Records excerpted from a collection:
-- -- --

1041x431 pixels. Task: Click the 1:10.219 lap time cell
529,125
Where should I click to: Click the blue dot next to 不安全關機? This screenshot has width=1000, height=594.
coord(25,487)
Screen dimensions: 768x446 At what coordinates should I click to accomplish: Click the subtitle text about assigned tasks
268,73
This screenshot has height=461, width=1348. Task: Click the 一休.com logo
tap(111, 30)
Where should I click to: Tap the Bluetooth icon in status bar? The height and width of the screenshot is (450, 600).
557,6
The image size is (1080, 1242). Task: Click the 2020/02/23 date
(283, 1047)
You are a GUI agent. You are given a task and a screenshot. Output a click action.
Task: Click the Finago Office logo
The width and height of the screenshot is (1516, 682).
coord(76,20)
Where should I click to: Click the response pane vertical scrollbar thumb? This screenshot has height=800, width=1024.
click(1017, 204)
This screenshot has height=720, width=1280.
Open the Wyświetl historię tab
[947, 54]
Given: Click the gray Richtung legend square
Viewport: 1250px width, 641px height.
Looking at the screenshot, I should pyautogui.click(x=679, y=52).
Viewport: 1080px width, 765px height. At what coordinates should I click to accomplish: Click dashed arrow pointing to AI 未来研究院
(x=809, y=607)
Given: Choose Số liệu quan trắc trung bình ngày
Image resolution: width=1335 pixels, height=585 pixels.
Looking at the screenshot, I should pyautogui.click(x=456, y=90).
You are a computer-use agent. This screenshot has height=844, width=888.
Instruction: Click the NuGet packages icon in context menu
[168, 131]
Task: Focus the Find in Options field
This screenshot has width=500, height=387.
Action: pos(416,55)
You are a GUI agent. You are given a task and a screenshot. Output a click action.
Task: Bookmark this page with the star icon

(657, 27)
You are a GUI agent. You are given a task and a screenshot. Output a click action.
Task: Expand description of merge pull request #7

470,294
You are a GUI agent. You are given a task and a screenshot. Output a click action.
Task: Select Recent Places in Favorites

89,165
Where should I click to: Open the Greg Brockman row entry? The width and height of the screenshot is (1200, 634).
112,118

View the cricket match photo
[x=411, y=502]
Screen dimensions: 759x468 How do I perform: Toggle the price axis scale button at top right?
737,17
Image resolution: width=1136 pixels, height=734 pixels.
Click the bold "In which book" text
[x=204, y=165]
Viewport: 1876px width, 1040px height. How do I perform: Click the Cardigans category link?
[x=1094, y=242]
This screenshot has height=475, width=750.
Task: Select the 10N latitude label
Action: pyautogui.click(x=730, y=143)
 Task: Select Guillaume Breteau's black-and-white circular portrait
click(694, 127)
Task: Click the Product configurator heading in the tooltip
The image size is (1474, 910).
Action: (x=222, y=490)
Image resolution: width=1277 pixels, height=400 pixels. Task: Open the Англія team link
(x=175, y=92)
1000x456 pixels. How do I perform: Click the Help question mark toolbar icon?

-- -- --

Go through the records and set every one down exactly.

1041x431 pixels. Task: Click the 1:10.219 lap time cell
529,125
Where should I click to: Click the blue dot next to 不安全關機? This screenshot has width=1000, height=594.
coord(25,487)
Screen dimensions: 768x446 At what coordinates should I click to accomplish: Click the subtitle text about assigned tasks
268,73
This screenshot has height=461, width=1348. Task: Click the 一休.com logo
tap(111, 30)
Where should I click to: Tap the Bluetooth icon in status bar? The height and width of the screenshot is (450, 600).
557,6
The image size is (1080, 1242). Task: Click the 2020/02/23 date
(283, 1047)
You are a GUI agent. You are given a task and a screenshot. Output a click action.
Task: Click the Finago Office logo
The width and height of the screenshot is (1516, 682).
coord(76,20)
Where should I click to: Click the response pane vertical scrollbar thumb? This screenshot has height=800, width=1024.
click(1017, 204)
This screenshot has height=720, width=1280.
Open the Wyświetl historię tab
[947, 54]
Given: Click the gray Richtung legend square
Viewport: 1250px width, 641px height.
Looking at the screenshot, I should pyautogui.click(x=679, y=52).
Viewport: 1080px width, 765px height. At what coordinates should I click to accomplish: Click dashed arrow pointing to AI 未来研究院
(x=809, y=607)
Given: Choose Số liệu quan trắc trung bình ngày
Image resolution: width=1335 pixels, height=585 pixels.
Looking at the screenshot, I should pyautogui.click(x=456, y=90).
You are a computer-use agent. This screenshot has height=844, width=888.
Instruction: Click the NuGet packages icon in context menu
[168, 131]
Task: Focus the Find in Options field
This screenshot has width=500, height=387.
Action: pos(416,55)
You are a GUI agent. You are given a task and a screenshot. Output a click action.
Task: Bookmark this page with the star icon

(657, 27)
You are a GUI agent. You are given a task and a screenshot. Output a click action.
Task: Expand description of merge pull request #7

470,294
You are a GUI agent. You are given a task and a screenshot. Output a click action.
Task: Select Recent Places in Favorites

89,165
Where should I click to: Open the Greg Brockman row entry? The width and height of the screenshot is (1200, 634).
112,118

View the cricket match photo
[x=411, y=502]
Screen dimensions: 759x468 How do I perform: Toggle the price axis scale button at top right?
737,17
Image resolution: width=1136 pixels, height=734 pixels.
Click the bold "In which book" text
[x=204, y=165]
Viewport: 1876px width, 1040px height. How do I perform: Click the Cardigans category link?
[x=1094, y=242]
This screenshot has height=475, width=750.
Task: Select the 10N latitude label
Action: pyautogui.click(x=730, y=143)
 Task: Select Guillaume Breteau's black-and-white circular portrait
click(694, 127)
Task: Click the Product configurator heading in the tooltip
The image size is (1474, 910).
Action: (x=222, y=490)
Image resolution: width=1277 pixels, height=400 pixels. Task: Open the Англія team link
(x=175, y=92)
1000x456 pixels. How do I perform: Click the Help question mark toolbar icon?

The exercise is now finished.